- WEF report says artificial intelligence ‘supercharging both offensive and defensive cyber capabilities’
- Notes cybersecurity has become a ‘core strategic concern’ for govts, businesses and societies
- Highlights cyber-enabled fraud has become a ‘pervasive threat’
“Cybersecurity [this year] is accelerating amid growing threats, geopolitical fragmentation and a widening technological divide. AI is transforming cyber on both sides of the fight — strengthening defence while enabling more sophisticated attacks,” the report, titled ‘Global Cybersecurity Outlook 2026’, says.
It adds that organisations are striving to balance innovation with security by embracing AI and automation at scale, even as governance frameworks and human expertise struggle to keep pace.
The result is a fast-evolving, metamorphic landscape where disruptions move swiftly across borders, even as technology offers new potential for resilience.
According to the outlook, geopolitics will remain the top factor influencing cyber risk mitigation strategies in 2026. Around 64 per cent of organisations are accounting for geopolitically motivated cyberattacks — such as critical infrastructure disruption and espionage.
This year, the report says, cybersecurity will continue to evolve across technological, geopolitical, economic and strategic dimensions.

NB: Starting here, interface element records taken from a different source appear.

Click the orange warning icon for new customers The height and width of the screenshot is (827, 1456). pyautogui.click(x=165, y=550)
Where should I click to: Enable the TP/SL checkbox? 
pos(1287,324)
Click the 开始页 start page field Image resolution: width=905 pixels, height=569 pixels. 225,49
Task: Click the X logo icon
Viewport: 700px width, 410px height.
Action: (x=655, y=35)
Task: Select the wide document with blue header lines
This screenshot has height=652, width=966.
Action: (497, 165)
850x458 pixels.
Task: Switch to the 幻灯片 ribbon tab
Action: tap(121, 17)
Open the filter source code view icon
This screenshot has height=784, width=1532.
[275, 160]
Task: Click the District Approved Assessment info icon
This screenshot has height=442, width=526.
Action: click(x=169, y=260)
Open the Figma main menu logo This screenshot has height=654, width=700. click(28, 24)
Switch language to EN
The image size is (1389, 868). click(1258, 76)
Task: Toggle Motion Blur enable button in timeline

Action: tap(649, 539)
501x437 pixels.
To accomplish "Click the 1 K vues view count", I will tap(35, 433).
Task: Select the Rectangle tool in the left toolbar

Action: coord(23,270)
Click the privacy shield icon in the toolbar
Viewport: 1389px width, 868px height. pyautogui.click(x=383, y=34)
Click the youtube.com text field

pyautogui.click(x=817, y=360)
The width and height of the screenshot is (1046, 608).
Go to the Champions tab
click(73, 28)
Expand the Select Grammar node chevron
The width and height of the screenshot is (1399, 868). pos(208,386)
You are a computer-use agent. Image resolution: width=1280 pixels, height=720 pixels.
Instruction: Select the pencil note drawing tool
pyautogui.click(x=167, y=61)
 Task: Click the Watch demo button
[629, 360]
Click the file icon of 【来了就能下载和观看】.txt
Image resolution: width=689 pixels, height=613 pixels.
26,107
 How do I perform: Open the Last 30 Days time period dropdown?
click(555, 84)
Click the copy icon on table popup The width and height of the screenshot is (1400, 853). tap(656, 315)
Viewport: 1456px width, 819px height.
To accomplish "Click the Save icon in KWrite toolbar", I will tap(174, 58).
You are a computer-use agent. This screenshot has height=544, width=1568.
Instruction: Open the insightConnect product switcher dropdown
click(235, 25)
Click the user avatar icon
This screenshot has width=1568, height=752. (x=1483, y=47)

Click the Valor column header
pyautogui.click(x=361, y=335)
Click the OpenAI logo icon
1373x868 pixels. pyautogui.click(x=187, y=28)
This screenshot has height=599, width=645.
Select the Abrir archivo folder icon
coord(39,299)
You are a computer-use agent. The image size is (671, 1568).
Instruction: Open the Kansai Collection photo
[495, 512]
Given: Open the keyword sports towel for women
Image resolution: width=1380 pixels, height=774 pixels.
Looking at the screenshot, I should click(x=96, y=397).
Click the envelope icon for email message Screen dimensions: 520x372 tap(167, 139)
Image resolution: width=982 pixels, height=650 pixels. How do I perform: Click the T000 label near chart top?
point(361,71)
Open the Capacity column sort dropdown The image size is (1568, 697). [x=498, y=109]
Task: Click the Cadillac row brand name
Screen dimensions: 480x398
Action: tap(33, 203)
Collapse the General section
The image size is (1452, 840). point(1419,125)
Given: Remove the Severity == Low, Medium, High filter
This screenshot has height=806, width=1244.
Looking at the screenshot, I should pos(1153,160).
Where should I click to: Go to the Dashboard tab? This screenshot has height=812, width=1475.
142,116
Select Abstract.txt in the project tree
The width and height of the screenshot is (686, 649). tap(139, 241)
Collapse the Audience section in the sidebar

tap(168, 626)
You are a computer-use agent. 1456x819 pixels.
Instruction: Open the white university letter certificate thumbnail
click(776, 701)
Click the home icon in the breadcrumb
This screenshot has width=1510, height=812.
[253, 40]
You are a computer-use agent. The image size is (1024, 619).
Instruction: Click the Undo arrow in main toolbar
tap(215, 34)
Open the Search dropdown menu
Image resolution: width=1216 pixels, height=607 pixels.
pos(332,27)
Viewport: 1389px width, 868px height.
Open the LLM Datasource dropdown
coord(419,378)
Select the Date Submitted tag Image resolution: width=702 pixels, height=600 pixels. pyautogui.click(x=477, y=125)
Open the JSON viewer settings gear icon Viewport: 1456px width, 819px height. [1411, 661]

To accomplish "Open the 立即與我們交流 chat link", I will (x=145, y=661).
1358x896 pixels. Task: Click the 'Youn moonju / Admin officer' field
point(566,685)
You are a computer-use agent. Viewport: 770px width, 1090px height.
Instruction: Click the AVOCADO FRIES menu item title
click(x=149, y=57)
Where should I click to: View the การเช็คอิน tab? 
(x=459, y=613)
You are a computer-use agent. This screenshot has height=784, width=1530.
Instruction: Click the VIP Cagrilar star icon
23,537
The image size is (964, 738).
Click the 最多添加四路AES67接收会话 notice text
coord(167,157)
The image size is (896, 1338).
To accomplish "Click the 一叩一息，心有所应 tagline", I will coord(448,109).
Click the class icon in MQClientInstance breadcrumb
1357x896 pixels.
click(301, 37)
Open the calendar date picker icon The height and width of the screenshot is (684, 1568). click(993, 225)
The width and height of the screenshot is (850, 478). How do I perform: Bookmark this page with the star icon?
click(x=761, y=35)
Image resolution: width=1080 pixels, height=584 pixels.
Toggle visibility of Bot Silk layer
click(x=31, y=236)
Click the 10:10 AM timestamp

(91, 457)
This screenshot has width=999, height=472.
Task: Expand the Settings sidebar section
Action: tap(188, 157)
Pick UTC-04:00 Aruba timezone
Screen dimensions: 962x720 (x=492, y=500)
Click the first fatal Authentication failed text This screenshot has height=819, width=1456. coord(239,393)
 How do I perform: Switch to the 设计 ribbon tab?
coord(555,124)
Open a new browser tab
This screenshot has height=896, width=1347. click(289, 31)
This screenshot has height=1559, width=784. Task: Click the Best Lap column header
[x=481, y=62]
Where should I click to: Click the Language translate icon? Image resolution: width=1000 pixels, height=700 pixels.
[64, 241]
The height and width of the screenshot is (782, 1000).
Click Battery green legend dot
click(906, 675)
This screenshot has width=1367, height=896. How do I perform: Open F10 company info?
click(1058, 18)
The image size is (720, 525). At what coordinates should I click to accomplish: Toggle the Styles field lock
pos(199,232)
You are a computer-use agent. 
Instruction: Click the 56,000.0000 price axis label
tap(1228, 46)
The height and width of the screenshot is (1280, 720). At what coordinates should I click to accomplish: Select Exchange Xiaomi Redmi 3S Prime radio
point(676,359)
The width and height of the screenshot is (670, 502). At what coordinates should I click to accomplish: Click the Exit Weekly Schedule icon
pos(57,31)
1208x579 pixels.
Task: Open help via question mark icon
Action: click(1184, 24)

“In this landscape, cybersecurity is no longer a backroom technical function; it is a core strategic concern for governments, businesses and societies,” it adds.
‘Pervasive threat’
Developed in collaboration with Accenture, the report highlights that cyber-enabled fraud has become a pervasive threat. “This shift underscores the growing societal and economic impact of fraud as it spreads across regions and sectors,” it says.
It also underscores how AI is supercharging both offensive and defensive cyber capabilities. “Geopolitical fragmentation is further compounding these risks, reshaping cybersecurity strategies and widening preparedness gaps across regions.”
The new findings point to a cyber landscape undergoing profound structural shifts, where cyber resilience can no longer be treated as a technical issue alone but as a strategic requirement. AI-related vulnerabilities rose faster than any other category in 2025, with 87pc of respondents reporting an increase. Data leaks linked to generative AI (34pc) and advancing adversarial capabilities (29pc) are among the leading concerns for 2026.
Meanwhile, 94pc of leaders expect AI to be the most consequential force shaping cybersecurity this year. Organisations are responding, nearly doubling the share assessing AI security, from 37pc to 64pc.
Supply chains remain a major systemic vulnerability. Among large companies, 65pc cite third-party and supply chain risks as their greatest cyber resilience barrier, up from 54pc last year. Concentration risk is also intensifying, with incidents at major cloud and internet service providers demonstrating how infrastructure-level failures can trigger widespread downstream impacts across interconnected digital ecosystems.
“As cyber risks become more interconnected and consequential, cyber-enabled fraud has emerged as one of the most disruptive forces in the digital economy, undermining trust and directly affecting people’s lives,” said WEF MD Director Jeremy Jurgens.